Exercise goal: Copy out every line of the records where the string "will" occurs.
Material to process START
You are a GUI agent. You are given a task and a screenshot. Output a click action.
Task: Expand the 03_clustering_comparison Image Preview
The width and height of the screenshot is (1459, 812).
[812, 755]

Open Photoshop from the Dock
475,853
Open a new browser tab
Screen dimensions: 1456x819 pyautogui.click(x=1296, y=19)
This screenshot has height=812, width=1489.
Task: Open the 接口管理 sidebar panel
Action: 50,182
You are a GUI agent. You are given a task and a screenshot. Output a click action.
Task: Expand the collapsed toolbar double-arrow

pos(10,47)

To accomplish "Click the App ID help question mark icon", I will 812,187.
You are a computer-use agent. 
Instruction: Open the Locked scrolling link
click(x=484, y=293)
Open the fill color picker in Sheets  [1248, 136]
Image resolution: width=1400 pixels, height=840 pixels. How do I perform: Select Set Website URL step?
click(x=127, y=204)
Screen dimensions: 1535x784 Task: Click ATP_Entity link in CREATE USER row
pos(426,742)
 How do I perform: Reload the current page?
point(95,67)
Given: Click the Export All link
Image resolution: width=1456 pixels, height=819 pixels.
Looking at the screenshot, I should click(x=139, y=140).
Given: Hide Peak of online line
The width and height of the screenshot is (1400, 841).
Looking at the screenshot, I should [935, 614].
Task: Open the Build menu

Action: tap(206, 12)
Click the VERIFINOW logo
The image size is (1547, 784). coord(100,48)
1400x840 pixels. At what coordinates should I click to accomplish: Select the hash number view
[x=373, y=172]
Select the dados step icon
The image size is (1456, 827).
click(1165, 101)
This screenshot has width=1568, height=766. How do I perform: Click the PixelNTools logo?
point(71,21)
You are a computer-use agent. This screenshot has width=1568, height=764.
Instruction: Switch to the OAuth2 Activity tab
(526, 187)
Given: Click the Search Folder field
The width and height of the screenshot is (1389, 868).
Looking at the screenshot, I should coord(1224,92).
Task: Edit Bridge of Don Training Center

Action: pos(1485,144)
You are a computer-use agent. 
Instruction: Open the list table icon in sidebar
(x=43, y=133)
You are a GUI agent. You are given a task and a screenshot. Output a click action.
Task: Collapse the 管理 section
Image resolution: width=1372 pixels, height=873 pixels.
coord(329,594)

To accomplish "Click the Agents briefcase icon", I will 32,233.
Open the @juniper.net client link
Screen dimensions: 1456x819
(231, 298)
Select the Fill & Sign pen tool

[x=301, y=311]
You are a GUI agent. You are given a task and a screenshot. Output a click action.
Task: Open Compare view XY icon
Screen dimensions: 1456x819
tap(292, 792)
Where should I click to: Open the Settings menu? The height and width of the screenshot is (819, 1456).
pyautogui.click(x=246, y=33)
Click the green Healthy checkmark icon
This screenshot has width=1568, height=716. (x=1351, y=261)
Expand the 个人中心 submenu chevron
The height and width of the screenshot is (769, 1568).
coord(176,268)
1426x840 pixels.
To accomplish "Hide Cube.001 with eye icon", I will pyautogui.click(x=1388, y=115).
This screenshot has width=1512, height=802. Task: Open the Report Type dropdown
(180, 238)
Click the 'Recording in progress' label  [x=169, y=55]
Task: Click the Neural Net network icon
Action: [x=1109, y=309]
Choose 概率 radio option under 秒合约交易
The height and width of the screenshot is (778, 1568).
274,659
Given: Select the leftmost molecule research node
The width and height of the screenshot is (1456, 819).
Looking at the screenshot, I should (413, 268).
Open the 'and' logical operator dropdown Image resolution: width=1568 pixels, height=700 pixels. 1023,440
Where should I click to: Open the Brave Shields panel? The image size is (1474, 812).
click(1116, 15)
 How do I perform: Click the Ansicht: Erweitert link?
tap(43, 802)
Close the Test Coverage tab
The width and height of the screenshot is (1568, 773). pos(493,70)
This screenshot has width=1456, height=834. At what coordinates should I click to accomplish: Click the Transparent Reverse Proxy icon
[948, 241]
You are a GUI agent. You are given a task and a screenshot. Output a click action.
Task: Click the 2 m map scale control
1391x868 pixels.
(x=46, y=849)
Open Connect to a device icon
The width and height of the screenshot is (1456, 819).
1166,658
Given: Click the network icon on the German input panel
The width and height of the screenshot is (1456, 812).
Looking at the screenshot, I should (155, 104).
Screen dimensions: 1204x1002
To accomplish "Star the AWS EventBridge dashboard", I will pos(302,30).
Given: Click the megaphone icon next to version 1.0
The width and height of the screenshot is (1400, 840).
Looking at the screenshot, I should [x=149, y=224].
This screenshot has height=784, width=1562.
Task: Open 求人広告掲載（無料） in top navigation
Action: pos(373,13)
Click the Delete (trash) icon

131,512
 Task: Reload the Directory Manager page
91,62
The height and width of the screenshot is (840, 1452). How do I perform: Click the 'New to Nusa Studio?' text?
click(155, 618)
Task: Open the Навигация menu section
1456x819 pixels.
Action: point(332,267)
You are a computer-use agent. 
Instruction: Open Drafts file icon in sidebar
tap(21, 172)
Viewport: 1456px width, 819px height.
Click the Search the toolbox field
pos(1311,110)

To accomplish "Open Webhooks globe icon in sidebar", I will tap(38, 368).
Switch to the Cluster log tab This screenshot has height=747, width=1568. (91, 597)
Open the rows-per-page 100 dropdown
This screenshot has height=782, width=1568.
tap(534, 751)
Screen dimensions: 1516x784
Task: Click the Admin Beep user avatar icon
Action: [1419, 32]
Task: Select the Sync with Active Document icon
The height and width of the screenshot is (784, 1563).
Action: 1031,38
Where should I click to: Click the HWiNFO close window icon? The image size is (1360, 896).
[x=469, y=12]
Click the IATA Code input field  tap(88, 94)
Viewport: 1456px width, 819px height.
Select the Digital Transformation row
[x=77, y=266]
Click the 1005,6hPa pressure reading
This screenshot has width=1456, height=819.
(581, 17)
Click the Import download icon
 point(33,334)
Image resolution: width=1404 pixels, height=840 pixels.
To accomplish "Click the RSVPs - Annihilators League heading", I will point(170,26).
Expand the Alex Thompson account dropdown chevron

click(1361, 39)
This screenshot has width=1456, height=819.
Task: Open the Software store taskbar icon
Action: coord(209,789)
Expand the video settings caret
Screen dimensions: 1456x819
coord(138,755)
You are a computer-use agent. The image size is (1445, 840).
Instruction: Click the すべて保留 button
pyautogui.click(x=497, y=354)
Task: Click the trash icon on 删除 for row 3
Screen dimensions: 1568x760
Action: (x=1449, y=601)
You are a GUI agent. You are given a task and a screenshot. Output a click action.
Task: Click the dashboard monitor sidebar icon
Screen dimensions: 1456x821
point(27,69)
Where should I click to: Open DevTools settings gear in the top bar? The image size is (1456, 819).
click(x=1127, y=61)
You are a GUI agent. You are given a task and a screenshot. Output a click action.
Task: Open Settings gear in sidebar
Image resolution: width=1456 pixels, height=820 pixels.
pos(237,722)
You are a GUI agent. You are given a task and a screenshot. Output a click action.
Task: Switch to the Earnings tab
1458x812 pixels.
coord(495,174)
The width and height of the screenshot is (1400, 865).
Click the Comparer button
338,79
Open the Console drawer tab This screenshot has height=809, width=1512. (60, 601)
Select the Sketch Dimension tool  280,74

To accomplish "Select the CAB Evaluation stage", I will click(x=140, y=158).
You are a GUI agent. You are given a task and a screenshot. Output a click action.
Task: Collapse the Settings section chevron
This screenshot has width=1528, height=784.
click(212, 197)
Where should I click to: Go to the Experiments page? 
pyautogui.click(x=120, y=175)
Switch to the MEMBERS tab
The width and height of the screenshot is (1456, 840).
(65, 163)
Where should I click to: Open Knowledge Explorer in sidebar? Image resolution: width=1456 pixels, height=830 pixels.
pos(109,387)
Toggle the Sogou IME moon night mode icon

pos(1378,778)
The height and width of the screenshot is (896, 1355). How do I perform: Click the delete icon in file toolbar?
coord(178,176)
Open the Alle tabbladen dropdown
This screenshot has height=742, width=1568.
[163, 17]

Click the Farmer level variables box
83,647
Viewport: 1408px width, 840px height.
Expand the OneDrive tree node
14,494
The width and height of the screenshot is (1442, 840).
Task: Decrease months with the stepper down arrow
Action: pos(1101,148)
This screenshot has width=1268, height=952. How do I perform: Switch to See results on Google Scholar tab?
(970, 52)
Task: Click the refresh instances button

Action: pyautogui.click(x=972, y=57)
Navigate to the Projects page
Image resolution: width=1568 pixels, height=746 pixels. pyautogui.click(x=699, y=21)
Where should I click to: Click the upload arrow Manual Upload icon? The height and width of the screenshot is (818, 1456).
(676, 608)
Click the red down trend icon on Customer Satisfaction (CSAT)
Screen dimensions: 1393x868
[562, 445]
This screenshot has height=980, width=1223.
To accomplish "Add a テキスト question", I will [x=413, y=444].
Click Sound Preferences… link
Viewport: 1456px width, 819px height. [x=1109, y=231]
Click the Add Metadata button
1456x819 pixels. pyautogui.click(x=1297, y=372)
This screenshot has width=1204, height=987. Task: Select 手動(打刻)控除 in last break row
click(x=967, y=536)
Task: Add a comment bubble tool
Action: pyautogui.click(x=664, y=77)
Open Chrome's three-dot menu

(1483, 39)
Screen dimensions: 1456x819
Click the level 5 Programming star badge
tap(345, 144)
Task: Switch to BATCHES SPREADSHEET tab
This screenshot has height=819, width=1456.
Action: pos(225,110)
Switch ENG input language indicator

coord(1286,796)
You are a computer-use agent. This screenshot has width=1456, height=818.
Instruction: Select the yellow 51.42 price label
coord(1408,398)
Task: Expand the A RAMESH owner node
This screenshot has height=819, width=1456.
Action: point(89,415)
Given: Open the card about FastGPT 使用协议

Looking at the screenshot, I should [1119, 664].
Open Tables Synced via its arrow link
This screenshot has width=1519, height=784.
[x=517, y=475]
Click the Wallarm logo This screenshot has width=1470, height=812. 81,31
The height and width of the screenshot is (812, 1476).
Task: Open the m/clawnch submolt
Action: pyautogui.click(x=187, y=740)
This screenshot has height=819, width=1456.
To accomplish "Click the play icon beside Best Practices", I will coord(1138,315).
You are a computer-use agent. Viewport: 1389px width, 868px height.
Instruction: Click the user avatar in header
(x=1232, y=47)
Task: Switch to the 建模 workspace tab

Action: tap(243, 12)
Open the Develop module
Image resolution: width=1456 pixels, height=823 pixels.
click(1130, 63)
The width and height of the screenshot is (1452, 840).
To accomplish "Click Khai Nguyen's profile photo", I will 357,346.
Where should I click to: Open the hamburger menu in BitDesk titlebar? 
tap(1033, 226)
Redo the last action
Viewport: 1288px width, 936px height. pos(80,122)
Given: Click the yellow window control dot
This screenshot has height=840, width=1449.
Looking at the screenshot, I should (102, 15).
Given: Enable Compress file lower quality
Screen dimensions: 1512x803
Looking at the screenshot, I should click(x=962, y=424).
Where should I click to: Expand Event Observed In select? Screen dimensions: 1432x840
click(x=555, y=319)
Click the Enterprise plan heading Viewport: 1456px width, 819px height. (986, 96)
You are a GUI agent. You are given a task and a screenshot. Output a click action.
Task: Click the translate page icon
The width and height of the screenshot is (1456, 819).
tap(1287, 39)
Material to process END
Exercise solution:
To accomplish "Click the App ID help question mark icon", I will 812,187.
To accomplish "Click the Agents briefcase icon", I will 32,233.
To accomplish "Hide Cube.001 with eye icon", I will pyautogui.click(x=1388, y=115).
To accomplish "Star the AWS EventBridge dashboard", I will pos(302,30).
To accomplish "Open Webhooks globe icon in sidebar", I will tap(38, 368).
To accomplish "Click the RSVPs - Annihilators League heading", I will point(170,26).
To accomplish "Select the CAB Evaluation stage", I will click(x=140, y=158).
To accomplish "Add a テキスト question", I will [x=413, y=444].
To accomplish "Click the play icon beside Best Practices", I will coord(1138,315).
To accomplish "Click Khai Nguyen's profile photo", I will 357,346.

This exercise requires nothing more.